Why every team eventually has this conversation
The path is the same everywhere. A small team launches a service and puts the database password in
an environment variable. The second service shows up and the password ends up in a .env file checked into Git. By the third service, someone has noticed and added a .gitignore, but the file is still on every developer's laptop. By the fifth service
there's a private Confluence page with a copy. By the tenth, an engineer rotates the password and
four services break, and someone finally says: "we should put this in a real secret store."
The problem isn't that the team doesn't know they should use a vault. They know. The problem is that picking a vault, migrating to it, and not breaking deployments in the process is genuinely hard. Half the secrets-management projects we see started a year ago and stalled at 60% completion, with the production-critical secrets still in the old place because nobody wanted to risk the cutover.
This is the migration playbook we run on engagements. The decision points up front, the sequencing that has worked, and the patterns to avoid.
1. The tools, briefly
You'll be choosing between five categories of tool. Each has a sweet spot. Don't pick based on hype — pick based on which one fits your stack.
- HashiCorp Vault. The most flexible option. Self-hosted (Open Source) or HCP-hosted. Supports dynamic secrets, secret leasing, just-in-time database credentials, and a broad set of auth methods. Worth the operational complexity if you have a security team to run it; overkill if you don't.
- Cloud KMS / Secret Manager. AWS Secrets Manager, AWS SSM Parameter Store (SecureString), Azure Key Vault, GCP Secret Manager. Native to your cloud, no servers to run, integrated with cloud IAM. The right choice if you're single-cloud and don't need dynamic secrets.
- Sealed Secrets (Bitnami). A Kubernetes-native pattern where secrets are encrypted with an asymmetric key and the encrypted blob lives in Git. The cluster has the decryption key. Good for GitOps, zero runtime dependency on a vault, but secrets are static and rotation is manual.
- External Secrets Operator (ESO). A Kubernetes operator that pulls secrets from a backing store (Vault, AWS Secrets Manager, Azure Key Vault, GCP Secret Manager, and others) and materializes them as Kubernetes Secrets. Lets you use cloud-native vaults with cluster-native consumption.
- SOPS (Mozilla). File-level encryption for YAML/JSON/INI/ENV files using KMS, PGP, or age keys. The encrypted file lives in Git, decrypted at deploy time. Great for small teams and static config; doesn't scale to dynamic secrets or large environments.
2. The decision matrix
Here's the short version. None of these are absolute, but they're the heuristics we use to get a team to a defensible answer in one meeting.
- If you're single-cloud and don't have a dedicated platform team: use the cloud's native secret store (Secrets Manager, Key Vault, GCP Secret Manager). The integration with cloud IAM is the win.

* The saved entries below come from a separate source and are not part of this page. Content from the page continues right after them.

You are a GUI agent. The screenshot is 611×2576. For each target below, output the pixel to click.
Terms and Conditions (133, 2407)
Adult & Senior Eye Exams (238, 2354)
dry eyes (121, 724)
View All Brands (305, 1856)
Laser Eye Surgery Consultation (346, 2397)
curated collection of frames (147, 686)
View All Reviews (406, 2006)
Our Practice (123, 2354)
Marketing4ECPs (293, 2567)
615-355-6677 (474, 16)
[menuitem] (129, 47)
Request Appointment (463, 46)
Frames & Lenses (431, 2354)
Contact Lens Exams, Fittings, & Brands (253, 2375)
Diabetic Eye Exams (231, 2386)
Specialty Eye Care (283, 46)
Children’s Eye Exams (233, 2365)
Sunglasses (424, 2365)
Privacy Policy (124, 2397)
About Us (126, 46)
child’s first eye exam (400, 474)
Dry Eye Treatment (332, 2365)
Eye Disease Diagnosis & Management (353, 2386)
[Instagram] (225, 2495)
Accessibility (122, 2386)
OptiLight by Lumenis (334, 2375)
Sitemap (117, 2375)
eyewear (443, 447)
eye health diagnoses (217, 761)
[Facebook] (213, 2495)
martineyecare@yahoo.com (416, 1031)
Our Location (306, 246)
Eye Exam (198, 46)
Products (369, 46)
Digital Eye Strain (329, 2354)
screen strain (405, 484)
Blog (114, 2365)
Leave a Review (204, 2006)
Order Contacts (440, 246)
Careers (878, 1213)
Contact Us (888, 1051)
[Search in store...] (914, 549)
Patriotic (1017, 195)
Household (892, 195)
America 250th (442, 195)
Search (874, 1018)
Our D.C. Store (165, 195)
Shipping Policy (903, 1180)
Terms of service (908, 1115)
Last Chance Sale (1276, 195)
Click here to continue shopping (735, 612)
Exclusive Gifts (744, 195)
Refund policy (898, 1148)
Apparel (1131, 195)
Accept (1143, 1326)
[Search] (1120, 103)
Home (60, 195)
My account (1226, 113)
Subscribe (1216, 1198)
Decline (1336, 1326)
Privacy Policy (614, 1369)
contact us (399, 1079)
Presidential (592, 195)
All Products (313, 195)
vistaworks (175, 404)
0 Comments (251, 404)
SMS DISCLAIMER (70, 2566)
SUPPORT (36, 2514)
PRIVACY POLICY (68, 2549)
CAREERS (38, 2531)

Don't run Vault if you don't have someone who'll own it.
- If you're multi-cloud or you need dynamic database credentials: Vault is probably right. The dynamic-secrets feature alone justifies the operational cost — short-lived database credentials issued just-in-time eliminate an entire class of leaked-credential incidents.
- If your workloads are entirely on Kubernetes and you want a GitOps-native pattern: External Secrets Operator on top of your cloud secret manager. Best of both worlds: secrets stored in a managed cloud service, consumed via the operator as native K8s Secrets.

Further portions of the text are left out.